Todo parece indicar ue es el tema de moda en el mundo de estudios del desarrollo. Por ejemplo, bajo nuevo liderazgo, el Banco Mundial está tomando medidas contra los países que no incluyen salvaguardas para evitar el desvío de recursos derivados de los préstamos de dicha institución.
La mala noticia es que, como toda receta simplista, el combate a la corrupción no va a resolver los problemas de los países pobres, aunque es una buena idea en sí misma. A final de cuentas, si bien la corrupción es un problema muy severo en el Tercer Mundo, también está vivita y coleando en los países ricos, incluso del tipo más burdo y obvio (ver aquí). Vaya, si la corrupción fuera un obstáculo letal para el desarrollo, Italia tendría el mismo ingreso por habitante que el Congo.
Pero la corrupción va mucho más allá del simple robo de dinero por parte de servidores públicos. Una forma general de definirla es la instrumentación de políticas a favor de un grupo particular que van en contra del interés común de la sociedad.
En otras palabras, la corrupción más seria y problemática es la que se deriva del mismo proceso político. Claro, el intercambio de favores y concesiones es una parte inevitable del proceso democrático, pero es claro que hay límites. En países como Estados Unidos, existe la percepción de que este tipo de corrupción está aumentando de manera alarmante.
La causa es sencilla: al enfrentar la necesidad de reelegirse cada dos años, los diputados en ese país se la viven pidiendo dinero para la próxima elección. Con dinero, básicamente son invulnerables y se pueden dar una muy buena vida (así como asegurar un cómodo retiro cuando los grupos de interés que apoyó le pagan el favor).

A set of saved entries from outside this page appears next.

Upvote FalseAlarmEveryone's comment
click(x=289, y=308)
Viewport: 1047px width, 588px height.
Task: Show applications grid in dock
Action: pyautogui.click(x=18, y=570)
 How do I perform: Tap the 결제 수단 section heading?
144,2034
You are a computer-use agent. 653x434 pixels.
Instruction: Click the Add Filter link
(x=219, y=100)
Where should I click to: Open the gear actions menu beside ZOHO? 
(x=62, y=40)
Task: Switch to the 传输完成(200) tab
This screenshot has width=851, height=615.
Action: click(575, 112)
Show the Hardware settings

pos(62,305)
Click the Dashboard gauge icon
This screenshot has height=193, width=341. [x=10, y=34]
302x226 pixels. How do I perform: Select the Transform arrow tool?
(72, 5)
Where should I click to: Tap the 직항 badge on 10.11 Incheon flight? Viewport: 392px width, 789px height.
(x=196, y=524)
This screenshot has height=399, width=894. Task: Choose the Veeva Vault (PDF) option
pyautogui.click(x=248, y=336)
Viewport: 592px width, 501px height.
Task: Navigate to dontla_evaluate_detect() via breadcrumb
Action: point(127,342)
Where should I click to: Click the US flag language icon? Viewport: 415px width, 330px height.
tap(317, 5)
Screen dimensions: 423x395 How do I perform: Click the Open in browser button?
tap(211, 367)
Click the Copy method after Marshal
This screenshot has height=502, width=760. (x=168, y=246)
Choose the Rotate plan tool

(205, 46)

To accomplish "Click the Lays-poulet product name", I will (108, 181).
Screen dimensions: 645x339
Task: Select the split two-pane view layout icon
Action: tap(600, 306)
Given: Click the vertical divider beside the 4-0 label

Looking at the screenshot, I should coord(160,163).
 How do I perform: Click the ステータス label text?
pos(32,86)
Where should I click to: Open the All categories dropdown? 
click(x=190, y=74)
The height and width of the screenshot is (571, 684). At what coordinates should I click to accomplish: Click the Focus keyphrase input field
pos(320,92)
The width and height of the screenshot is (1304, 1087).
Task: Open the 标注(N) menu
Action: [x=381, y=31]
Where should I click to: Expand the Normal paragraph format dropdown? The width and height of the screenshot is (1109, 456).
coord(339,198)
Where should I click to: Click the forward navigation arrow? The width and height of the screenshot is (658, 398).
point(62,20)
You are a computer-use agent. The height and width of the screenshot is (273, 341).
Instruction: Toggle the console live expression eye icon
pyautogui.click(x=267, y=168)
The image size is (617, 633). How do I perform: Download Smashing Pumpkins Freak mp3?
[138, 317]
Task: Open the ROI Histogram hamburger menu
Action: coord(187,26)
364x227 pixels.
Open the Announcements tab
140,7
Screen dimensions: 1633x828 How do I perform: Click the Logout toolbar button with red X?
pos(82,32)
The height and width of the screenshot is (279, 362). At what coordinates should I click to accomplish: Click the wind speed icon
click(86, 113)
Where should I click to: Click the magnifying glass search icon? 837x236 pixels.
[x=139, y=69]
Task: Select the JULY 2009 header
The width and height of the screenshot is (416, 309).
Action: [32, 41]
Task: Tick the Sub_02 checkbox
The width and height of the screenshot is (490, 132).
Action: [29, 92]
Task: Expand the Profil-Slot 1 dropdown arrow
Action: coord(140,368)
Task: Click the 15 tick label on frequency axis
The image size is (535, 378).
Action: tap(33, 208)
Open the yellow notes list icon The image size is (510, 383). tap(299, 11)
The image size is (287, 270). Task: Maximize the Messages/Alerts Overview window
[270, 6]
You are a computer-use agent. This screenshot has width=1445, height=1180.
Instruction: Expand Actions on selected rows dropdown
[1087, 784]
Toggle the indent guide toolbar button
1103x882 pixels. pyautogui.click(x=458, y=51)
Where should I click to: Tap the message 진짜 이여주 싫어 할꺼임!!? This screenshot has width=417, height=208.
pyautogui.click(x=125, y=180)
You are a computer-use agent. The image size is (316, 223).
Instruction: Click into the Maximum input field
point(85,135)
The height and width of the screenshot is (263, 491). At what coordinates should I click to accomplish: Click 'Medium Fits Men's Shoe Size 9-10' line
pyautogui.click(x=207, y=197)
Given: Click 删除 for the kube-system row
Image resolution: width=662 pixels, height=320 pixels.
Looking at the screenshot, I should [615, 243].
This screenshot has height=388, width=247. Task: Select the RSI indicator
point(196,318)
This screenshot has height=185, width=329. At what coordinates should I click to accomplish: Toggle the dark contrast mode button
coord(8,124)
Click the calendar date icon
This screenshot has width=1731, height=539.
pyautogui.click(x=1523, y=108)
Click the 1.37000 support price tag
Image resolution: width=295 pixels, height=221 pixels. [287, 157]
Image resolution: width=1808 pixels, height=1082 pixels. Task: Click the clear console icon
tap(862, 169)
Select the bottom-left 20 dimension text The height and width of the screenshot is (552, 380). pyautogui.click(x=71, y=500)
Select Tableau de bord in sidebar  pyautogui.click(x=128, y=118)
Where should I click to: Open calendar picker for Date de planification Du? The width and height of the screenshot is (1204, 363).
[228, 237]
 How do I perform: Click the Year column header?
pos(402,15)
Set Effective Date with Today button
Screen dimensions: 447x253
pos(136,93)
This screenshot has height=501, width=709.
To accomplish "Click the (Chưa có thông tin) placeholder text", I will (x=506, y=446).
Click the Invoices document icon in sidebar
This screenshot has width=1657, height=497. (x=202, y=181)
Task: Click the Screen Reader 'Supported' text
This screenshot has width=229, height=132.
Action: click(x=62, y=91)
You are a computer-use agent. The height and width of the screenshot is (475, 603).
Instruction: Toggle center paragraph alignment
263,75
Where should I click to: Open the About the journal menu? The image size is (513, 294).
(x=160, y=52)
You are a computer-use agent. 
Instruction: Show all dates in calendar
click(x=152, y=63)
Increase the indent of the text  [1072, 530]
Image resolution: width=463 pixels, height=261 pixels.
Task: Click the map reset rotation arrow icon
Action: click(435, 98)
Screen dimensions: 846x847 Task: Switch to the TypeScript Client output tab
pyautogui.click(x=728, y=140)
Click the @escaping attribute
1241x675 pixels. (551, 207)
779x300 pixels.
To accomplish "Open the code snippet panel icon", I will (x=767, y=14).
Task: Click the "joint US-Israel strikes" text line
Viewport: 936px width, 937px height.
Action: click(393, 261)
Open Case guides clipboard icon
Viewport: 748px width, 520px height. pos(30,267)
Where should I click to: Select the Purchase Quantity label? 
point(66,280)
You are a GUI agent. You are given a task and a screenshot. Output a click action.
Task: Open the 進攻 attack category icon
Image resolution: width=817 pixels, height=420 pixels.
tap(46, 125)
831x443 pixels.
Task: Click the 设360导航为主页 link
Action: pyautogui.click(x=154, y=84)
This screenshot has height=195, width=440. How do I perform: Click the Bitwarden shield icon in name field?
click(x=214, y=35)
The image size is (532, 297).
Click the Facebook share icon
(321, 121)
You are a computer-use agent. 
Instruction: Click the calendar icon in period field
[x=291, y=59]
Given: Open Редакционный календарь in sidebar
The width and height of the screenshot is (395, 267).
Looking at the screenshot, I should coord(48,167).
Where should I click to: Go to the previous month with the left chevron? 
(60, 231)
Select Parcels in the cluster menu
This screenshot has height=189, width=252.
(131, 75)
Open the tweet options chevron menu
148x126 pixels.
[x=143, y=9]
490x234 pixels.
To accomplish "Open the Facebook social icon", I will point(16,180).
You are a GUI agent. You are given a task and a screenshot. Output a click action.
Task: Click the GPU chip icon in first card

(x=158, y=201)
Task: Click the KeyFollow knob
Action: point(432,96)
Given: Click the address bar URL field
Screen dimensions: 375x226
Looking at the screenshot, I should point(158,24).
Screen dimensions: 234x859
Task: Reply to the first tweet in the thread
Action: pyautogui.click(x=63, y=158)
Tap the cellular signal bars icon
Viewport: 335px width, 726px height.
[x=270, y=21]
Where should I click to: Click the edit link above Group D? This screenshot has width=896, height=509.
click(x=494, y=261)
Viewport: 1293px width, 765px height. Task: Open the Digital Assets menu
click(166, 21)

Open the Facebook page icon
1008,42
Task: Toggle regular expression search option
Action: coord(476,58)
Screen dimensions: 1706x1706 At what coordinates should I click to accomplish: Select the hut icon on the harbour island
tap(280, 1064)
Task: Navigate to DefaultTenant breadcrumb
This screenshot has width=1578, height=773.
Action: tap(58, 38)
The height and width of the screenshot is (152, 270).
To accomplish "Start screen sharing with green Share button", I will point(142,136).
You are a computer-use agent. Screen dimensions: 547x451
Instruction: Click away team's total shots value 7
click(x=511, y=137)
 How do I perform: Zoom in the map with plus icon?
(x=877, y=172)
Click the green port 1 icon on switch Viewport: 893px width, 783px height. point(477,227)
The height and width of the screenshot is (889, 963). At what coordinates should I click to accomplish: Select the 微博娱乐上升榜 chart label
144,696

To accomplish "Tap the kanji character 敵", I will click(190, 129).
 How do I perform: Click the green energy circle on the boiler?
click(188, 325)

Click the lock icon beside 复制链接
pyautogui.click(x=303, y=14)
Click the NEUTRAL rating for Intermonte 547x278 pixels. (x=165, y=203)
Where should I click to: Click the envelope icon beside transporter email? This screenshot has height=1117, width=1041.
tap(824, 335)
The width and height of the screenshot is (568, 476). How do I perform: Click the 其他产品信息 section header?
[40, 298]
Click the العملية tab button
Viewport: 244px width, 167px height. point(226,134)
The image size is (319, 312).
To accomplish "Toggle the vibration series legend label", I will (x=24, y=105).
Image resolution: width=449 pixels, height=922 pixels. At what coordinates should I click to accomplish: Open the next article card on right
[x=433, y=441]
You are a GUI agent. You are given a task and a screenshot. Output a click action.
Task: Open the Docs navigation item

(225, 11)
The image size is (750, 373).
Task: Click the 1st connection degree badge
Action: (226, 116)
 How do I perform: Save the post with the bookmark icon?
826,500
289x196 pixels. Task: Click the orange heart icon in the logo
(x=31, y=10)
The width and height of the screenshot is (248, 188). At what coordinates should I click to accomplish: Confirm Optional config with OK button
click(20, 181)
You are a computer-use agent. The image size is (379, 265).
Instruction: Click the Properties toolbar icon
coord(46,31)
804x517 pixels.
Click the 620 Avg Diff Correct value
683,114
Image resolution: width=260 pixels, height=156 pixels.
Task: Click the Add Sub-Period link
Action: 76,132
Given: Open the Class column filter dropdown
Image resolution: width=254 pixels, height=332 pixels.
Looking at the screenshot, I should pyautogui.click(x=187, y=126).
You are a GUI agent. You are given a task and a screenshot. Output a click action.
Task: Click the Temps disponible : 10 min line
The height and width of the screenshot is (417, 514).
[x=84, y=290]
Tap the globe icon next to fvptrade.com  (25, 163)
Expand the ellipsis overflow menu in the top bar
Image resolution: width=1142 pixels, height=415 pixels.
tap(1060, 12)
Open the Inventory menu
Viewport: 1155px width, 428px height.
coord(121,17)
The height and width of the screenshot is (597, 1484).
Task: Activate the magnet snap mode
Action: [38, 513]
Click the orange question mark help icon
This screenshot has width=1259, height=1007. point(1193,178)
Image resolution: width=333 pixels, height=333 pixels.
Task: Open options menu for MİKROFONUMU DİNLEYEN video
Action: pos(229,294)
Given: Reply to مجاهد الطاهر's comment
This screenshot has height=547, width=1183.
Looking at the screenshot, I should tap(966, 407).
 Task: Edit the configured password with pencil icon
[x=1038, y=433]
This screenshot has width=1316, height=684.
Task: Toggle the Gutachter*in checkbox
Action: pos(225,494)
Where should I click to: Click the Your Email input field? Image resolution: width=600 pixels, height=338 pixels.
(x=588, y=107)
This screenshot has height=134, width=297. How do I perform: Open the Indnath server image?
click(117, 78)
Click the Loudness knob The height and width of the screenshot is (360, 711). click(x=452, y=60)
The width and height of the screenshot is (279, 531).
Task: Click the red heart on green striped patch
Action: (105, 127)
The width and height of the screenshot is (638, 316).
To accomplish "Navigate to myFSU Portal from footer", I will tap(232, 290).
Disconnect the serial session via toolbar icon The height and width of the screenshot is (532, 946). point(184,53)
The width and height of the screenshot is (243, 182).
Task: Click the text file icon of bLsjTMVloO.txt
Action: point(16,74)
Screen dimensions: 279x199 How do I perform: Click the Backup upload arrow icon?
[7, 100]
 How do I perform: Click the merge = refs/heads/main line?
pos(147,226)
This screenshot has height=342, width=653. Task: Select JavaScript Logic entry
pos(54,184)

No hay soluciones sencillas. Se puede sugerir un sistema a la europea, con financiamiento público y representación proporcional, que le otorga control absoluto a los partidos. Eso quizá reduce la corrupción menor, pero la "eurosclerosis" prevaleciente claramente indica que los partidos son capturados por grupos de interés grandes (como los sindicatos o granjeros).
Hay quienes abogan por pagarle más a los políticos y limitar, en el caso de los legisladores, el tiempo que pueden servir. Pero el caso de México, donde los políticos tienen salarios se recompensan muy bien y no hay reelección (por lo menos de un periodo a otro) muestra que estas recomendaciones no son una panacea.
Es claro que el diseño de las instituciones importa para estos fines, pero el hecho de que hay una gran gama de países exitosos con modelos muy diferentes ilustra que estas diferencias no son lo determinante.
Eso nos lleva al plano cultural. La mejor ilustración de la diferencia entre primer y tercer mundo es el siguiente ejemplo. En un país rico y en uno probre se propone la construcción de un puente. En ambos existen los mismos recursos técnicos y un presupuesto más que adecuado. Incluso supongamos que el grado de corrupción es idéntico. Pero el resultado no va a ser igual. En el país pobre el puente será construido con baches, no estará bien alineado, etc. ¿El motivo? No hay respuesta sencilla: indiferencia, expectativas bajas, la actitud de que es mejor algo que nada, etc.
Y contra eso no sé qué se puede hacer. En el Tercer Mundo, incluso en los países democráticos, persisten espacios de impunidad que sólo se pueden explicar por la falta de presión social. (El último escándalo mexicano ilustra este punto a la perfección).
En fin. Espero que todo este rollo suene coherente. Pero seguir la realidad mexicana día con día exige a uno ventilar sus frustraciones.